Аракчеев: Свидетельства современников
Шрифт:
Утеснительный этот способ продолжался с 1817 по 1824 год.
Должно думать, что Государь, утомившись долговременным отлагательством пламенно желаемого им исполнения, изъявил наконец твердую свою волю. Аракчеев согласился; но не брал на себя избирать человека, способного управлять обширною этою массою, говоря: «Когда при водворении одной дивизии, где на 20–30 солдат приходилось по одному жителю, было столько затруднений и беспорядков [бунтов], то чего же должно ожидать там, где вдруг 60 тысяч должны расстаться с млечными, так сказать, привычками и принять новый род жизни и одежды, расставшись с бородами, которые, по их понятию, считаются наравне с священными, ибо тут были все раскольники».
Государь сказал: «Ответственность за последствия беру я на себя. А что касается до человека, долженствующего управлять, я выберу его сам».
И тут же, взяв генеральский список и проходя имена
— Вот тебе человек, который все это сделает (слова статс-секретаря Трофимова).

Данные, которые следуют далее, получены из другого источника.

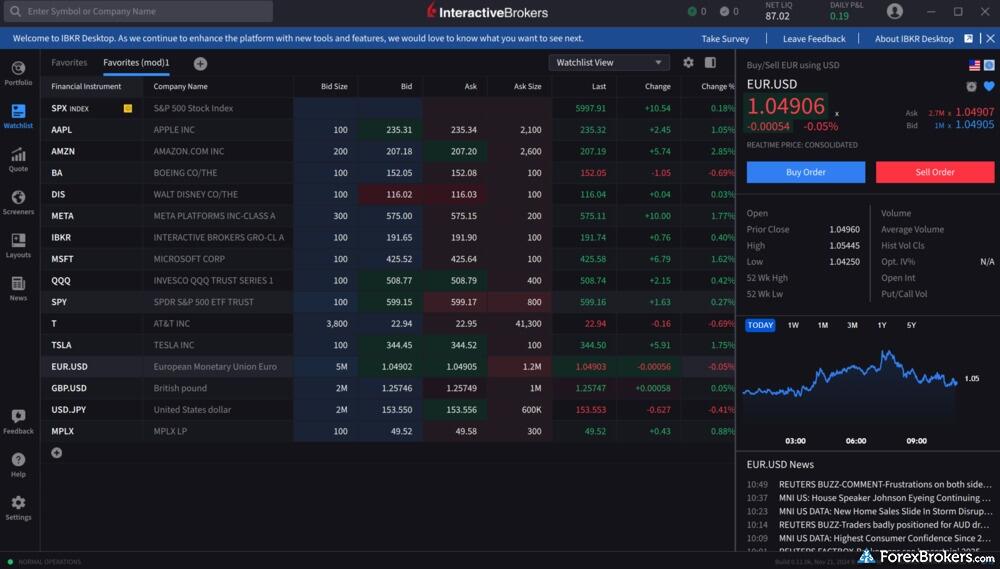Open the News section in sidebar
The height and width of the screenshot is (569, 1000).
[18, 287]
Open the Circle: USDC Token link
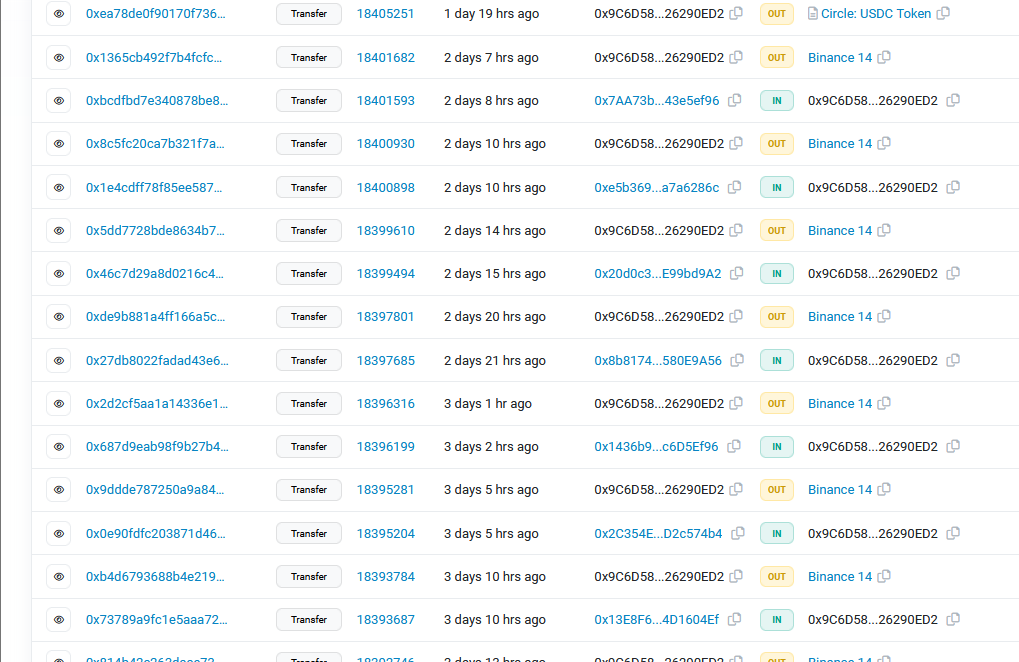 coord(875,14)
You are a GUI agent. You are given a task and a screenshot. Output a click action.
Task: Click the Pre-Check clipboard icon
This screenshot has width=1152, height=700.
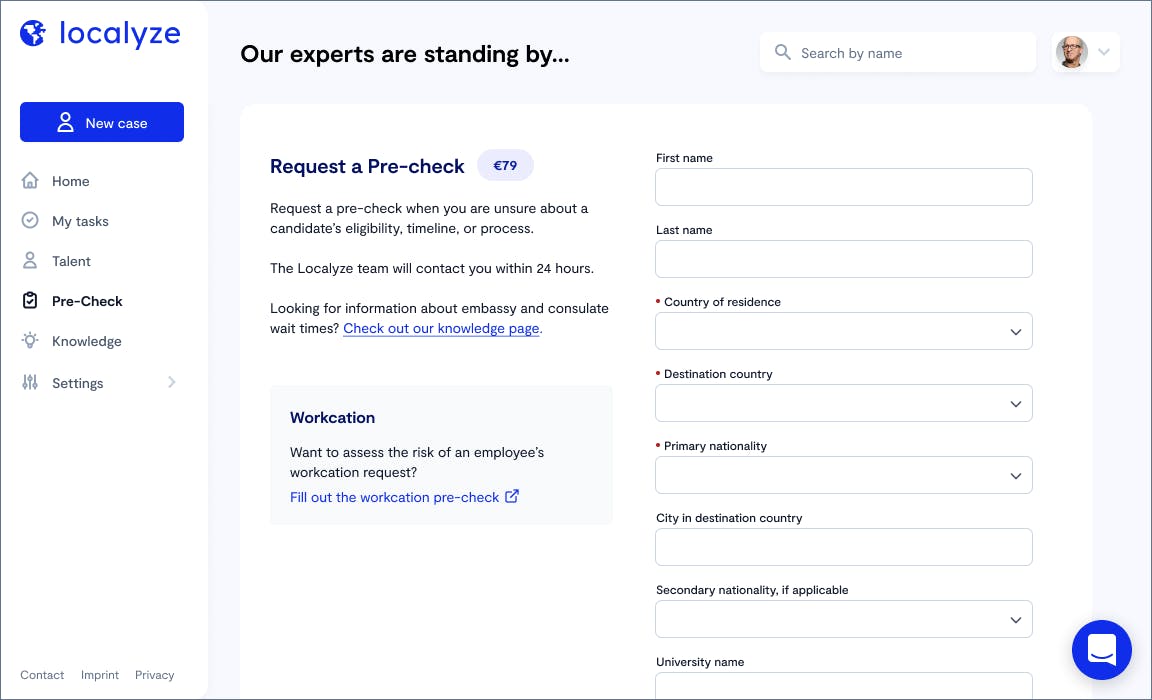pos(30,300)
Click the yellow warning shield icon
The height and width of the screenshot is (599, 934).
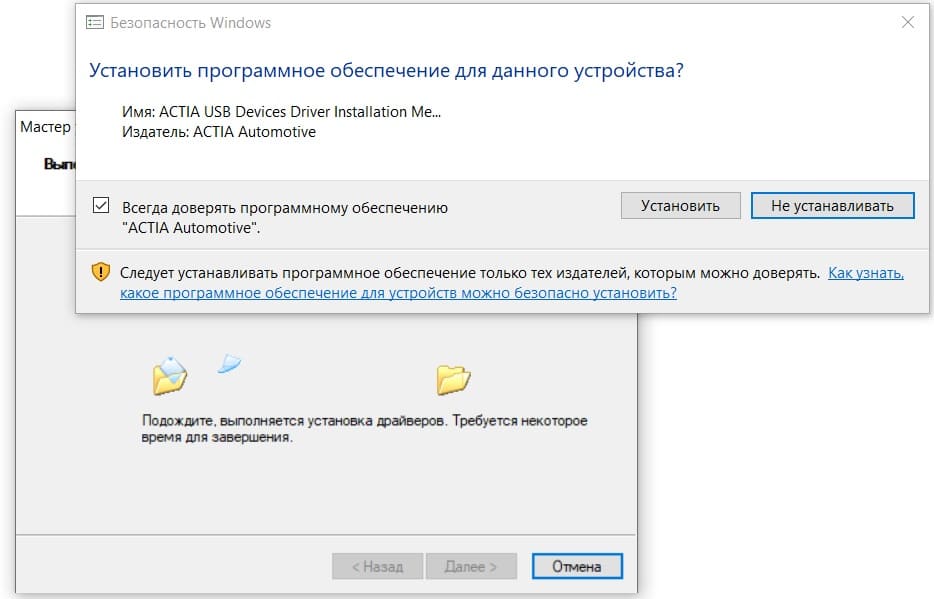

Повеление послано было ко мне в ноябре 1823 года, а я получил уже в январе 1824 года. Граф, зная, что с ним немногие любят служить, полагал, что я отделываюсь медленностью. Но Дибич, увидевши меня, объявил мне, что он с намерением [457] продержал это повеление, полагая, не будет ли перемены, «ибо пост сей пламенно хотел занять дивизионный мой командир Храповицкий [458] , в надежде еще более приблизиться к царю, который и без того удостаивал его особой своей милости и внимания».
457
С этого времени я начал подозревать Дибича [в недоброжелательстве ко мне], и не без причины: он свел меня со сцены и обратил на грязную дорогу Балты и госпиталей. (Прим. Маевского) // В 1813 г., будучи старшим адъютантом Главного штаба, Маевский управлял общей военно-походной канцелярией императора; с этого времени Александр I благоволил ему, в особенности с началом его службы в военных поселениях. В 1826 г. Маевский был назначен окружным командиром 24 артиллерийских батальонов в Елисаветграде, а затем переведен в Крым и, наконец, в Балту (уездный город Подольской губернии).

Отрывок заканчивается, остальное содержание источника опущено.